Solution: The faces are designed to be recorded at the end of the lesson for children to reflect on their effort and to show how hard they had tried. Students suggested that emojis felt familiar and fun to use. This also allowed teachers to pick up on students who hadn’t made much effort and find out why.
Deliver
Implementation and Launch
We partnered with 4 select schools for pilot programs. The phased rollout included:
Training Sessions: For teachers to integrate BrightPath into their assessment strategies.
Classroom Support: Onboarding workshops for students to familiarise themselves with the platform.
Quantitative insights:
85%
students reported improved confidence in reflecting on their learning.
50%
improvement in articulating progress and identifying gaps.
35%
increase in motivation and engagement of SEND children and vulnerable groups.
BrightPath in action
Children discussing their assessment at the beginning of the lesson. BrightPath displayed on the board.

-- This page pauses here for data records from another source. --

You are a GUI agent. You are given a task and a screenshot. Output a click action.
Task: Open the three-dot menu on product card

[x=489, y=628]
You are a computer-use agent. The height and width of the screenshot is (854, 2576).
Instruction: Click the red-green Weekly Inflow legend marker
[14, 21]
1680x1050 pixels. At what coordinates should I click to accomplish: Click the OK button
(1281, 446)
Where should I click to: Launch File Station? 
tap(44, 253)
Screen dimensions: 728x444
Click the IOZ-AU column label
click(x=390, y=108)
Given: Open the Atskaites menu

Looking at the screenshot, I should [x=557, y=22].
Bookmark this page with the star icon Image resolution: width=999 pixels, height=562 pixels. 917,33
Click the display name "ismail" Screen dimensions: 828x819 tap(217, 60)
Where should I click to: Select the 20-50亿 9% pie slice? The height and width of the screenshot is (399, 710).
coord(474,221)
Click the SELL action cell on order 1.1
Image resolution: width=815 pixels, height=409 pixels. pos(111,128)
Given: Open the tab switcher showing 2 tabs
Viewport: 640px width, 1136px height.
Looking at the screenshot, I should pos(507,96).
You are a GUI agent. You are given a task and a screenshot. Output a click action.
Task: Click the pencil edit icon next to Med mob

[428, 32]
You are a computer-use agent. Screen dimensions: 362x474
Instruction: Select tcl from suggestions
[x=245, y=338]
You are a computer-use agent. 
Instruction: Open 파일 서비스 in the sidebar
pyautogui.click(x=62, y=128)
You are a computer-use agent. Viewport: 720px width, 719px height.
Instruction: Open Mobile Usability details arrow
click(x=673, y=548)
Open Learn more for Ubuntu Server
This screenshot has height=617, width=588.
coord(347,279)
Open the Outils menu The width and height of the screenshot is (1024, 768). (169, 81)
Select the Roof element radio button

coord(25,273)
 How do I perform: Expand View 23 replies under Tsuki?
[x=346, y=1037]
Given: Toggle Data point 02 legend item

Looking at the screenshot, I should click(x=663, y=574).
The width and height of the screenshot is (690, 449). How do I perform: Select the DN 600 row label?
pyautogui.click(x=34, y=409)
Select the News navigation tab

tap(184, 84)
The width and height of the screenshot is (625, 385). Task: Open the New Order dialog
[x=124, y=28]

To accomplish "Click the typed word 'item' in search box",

BrightPath teacher training, takes place every half term to receive feedback and develop.
BrightPath colours embedded in worked examples, teachers colour-coding and referring to these throughout the lesson.
Example of BrightPath in pupils work. Maths lesson, pre-assessed as orange and self-assessed as green; showing progression for the lesson.
Key takeaways
Student-centric
Involving students in the design ensured BrightPath met their needs, making learning more engaging and personalised. They loved having their voices heard and seeing our iterations take shape from their thoughts. It also felt that they were at the heart of the process throughout every stage.
Iterative Development
Continuous feedback from pilot tests refined the concept, enhancing its effectiveness and impact. The development process involved multiple stages, with the tool continuing to evolve. Viewing it as an ever-changing resource, rather than becoming attached to fixed ideas, was crucial to its success.